今日も山形の里山、鷹取山(607m)に登る。昨日までの雪が止み、青空が目にしみる晴天。雪はとけたところが氷って、中腹まではカンジキでは歩きづらい。無風状態で日がさすので、暖かい。少し急坂になると汗が出る。雪道であるという条件を除けば、春山を歩くような快適さだ。

里山にも尾根と沢が必ずある。雪の山は尾根を外さないように歩く。いつかこの山を歩いた人のリボンがある。GPSを見ながら頂上を目指すが、地図と磁石を併用する。先を歩くリーダーから、時おり尾根の確認が出る。雪の里山は地形とGPSを確認して歩く格好の訓練場所しになる。雪が深くなると、カンジキでのラッセルも交代で行う。
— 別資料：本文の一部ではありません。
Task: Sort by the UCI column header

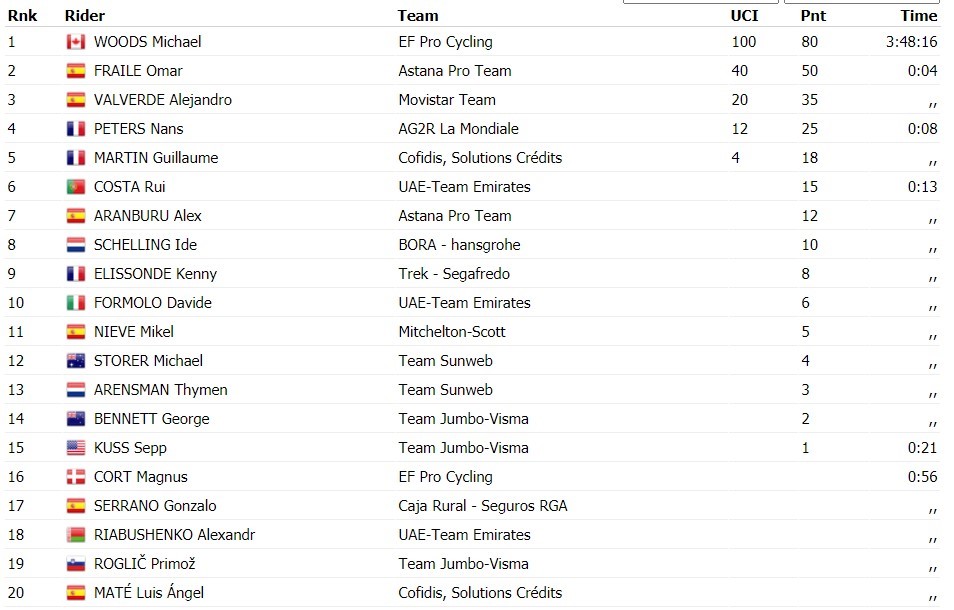Action: [x=744, y=16]
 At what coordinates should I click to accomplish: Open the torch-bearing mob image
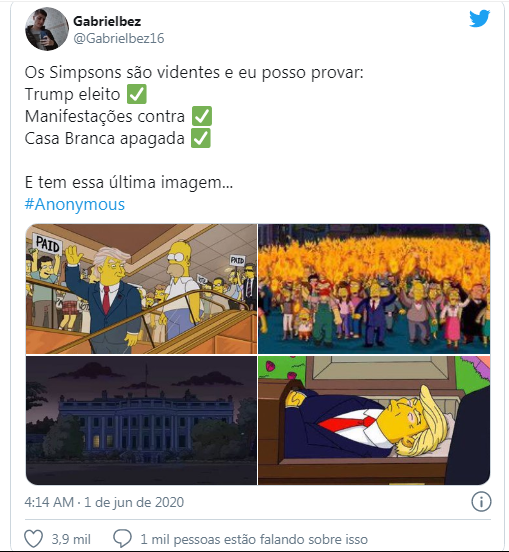[374, 289]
青空に雪が降っているように見えるが、これはグーグルの画像サービスだ。抜けるような青空から、雪が降っているように加工してある。ちょっと面白い。今日のメンバーは男5名、女3名。無風で気温も高いのので、山中で開放感があるため笑い声が絶えない。弁当は持参せず山中では持参した菓子類を分け合う。

雪山を匐ひまはりゐる谺かな 飯田 蛇笏



頂上には申し訳ばかりの山の名を書いた看板。林の向こうには蔵王連山が真っ白に見えているが、残念ながら写真に収めることはできない。帰り和食の荒井で昼食。初めてとんかつ定食を食べる。